Start Text excerpt

Aston Villa and the bursting bubble

Villa go down to West Ham as Dave Woodhall looks on.

West Ham have been a bit like the Villa this season. They were expected to struggle but have been getting results and started the day in fifth place. On paper it looked like they’d be hard to beat and a win here would have been further proof that Villa are making steady improvement throughout the year. And it’s always good to beat a team with the most horrible owners in football. At least, it would have been.

There was one change, Anwar El Ghazi replacing Bertrand Traore, which in Dean Smith’s philosophy represents a radical overhaul. Unfortunately, it wasn’t a fairytale return, with El Ghazi being taken off at half-time, but neither was he the most disappointing player in the team. If the first nineteen games of the season were a dream at times, the start of the second nineteen was a bit of a nightmare.

Villa looked lethargic, lacking in any ideas or coherence. There were probably more mistakes in the first half of this game than in the first half of the season, and that West Ham weren’t in the lead after forty-five minutes was down to their poor finishing rather than any inspired defending. Ironically, though, the closest either team came to scoring was when Ollie Watkins hit the post midway through the half and as Villa had managed to get to the break without conceding there was always a chance that they might come back out in a different frame of mind.

End Text excerpt

* _What is asked_: Update the match report from "Villa looked lethargic, lacking" up to and including "frame of mind.", changing "lethargic" to "sluggish". None of these lines has any bearing on this.

Start Supplied information

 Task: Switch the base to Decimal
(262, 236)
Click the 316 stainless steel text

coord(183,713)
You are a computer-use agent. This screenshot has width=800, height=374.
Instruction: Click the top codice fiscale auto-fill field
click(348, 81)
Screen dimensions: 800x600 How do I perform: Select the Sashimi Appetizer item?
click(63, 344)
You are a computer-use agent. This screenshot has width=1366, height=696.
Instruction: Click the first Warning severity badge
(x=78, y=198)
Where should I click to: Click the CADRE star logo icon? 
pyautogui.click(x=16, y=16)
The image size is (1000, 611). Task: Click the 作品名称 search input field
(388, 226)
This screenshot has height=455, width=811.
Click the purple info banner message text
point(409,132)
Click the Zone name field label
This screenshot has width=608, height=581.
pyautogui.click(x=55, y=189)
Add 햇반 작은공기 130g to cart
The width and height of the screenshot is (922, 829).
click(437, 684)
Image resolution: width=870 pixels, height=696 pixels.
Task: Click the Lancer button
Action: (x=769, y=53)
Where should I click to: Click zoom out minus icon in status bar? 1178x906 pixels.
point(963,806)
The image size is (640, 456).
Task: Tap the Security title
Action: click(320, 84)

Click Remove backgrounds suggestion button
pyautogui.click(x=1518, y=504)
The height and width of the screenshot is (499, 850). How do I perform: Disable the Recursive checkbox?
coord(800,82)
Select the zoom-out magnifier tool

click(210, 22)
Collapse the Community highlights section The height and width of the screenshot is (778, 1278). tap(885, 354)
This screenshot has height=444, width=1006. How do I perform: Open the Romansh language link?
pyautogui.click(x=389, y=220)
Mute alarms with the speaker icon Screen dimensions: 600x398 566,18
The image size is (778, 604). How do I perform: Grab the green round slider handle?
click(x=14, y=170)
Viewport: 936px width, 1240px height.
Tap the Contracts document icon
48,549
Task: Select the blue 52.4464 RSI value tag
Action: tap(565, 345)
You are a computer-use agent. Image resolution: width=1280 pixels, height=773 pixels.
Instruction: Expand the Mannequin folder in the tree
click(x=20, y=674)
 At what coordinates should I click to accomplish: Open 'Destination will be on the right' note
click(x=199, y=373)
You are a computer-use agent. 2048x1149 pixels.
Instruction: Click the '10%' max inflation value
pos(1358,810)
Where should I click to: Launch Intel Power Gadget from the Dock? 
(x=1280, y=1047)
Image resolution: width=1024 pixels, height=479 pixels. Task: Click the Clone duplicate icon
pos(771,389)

End Supplied information

* _The completed task_:
Villa looked sluggish, lacking in any ideas or coherence. There were probably more mistakes in the first half of this game than in the first half of the season, and that West Ham weren’t in the lead after forty-five minutes was down to their poor finishing rather than any inspired defending. Ironically, though, the closest either team came to scoring was when Ollie Watkins hit the post midway through the half and as Villa had managed to get to the break without conceding there was always a chance that they might come back out in a different frame of mind.